The History of React Native
Many companies use it to save both time and money, but it began not even a decade ago. React Native has undoubtedly come a long way.
Early Coding Problems
Before the React Native framework was even a possibility, Facebook needed a better code. This started in 2011 with some code maintenance problems that arose because as social media grew and more people began to use it, the code needed to run smoothly.
Many new features and updates made the code difficult for the engineers and impacted the user experience.
At this point, the mobile version wasn’t yet instituted.
The idea of making Facebook primarily a mobile app started in 2012. Instead of this social media being used for career web developers only, it spread everywhere on mobile devices.
That meant that Facebook needed a code for mobile phones: the HTML5.
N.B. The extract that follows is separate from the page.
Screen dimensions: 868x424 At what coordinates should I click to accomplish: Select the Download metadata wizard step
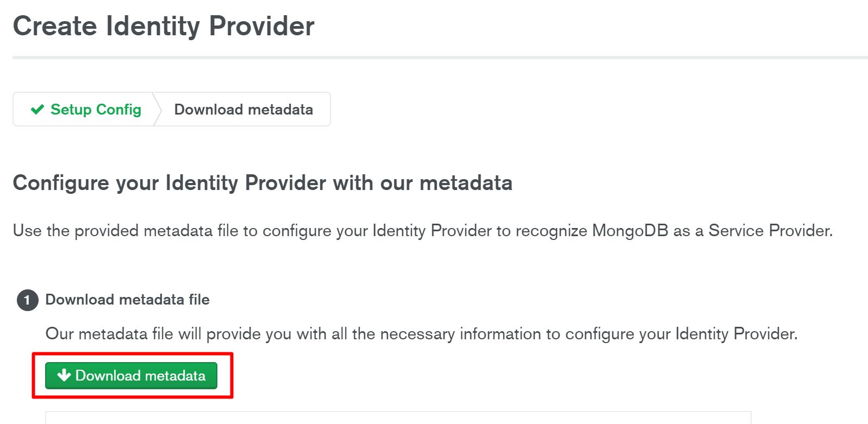point(243,110)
HTML5 was meant to render applications on mobile, although it promptly failed. By 2013, Mark Zuckerberg had already admitted that it was a terrible decision.
Initial App Problems
The problems with HTML5 arose because of attempts to squeeze WebView, which was meant for computers, into an app. Mobile and app versions are different, after all, and it led to a lot of problems right off the bat.
For example, there was no keyboard API, which is necessary for your phone to create your on-screen keyboard.
Without the right code for mobile, phones couldn’t pick up on where people were touching and couldn’t replicate the clicking that Mobile OS systems can usually handle. Even images wouldn’t load with WebView. If you’ve used Facebook, you’d know how important pictures and videos are.
Building the React Native Framework
The idea of building the React Native framework began before all the issues with the mobile app became clear. One of Facebook’s engineers, Jordan Walke, foresaw some of the problems as early as 2011 and began building a prototype to fix this.
In 2012, this prototype became the React Framework with the help of Christopher Chedeau.
Within two days, these impressive programmers had created the basis of a program that could work with Java.
By this point, Jordan and Christopher were able to build a full team to develop React. The truth was, people were quite skeptical of React Native at first.
Most people thought it was a huge step backward, so Facebook had a lot of work to show people that this actually was an innovative project.
By 2014, React Native began to expand. It started to gain a reputation as early users began to experience some of the technical benefits, but there were still questions about its stability and how it would work in the long run.
World tours were popular in 2014 to help expand the idea of React Native and to turn people into real advocates for the idea. With more components like React Hot Loader being developed over the year, this framework began to gain traction.
Stable React Native
It has only been a few years since React Native went public in 2015. Back then, it was still under development and being worked on, but the early framework premiered and was open-sourced so that other applications could use it.
It didn’t even take a year for this framework to become available for Android as well. In 2016, it was available for both Windows and Tizen too.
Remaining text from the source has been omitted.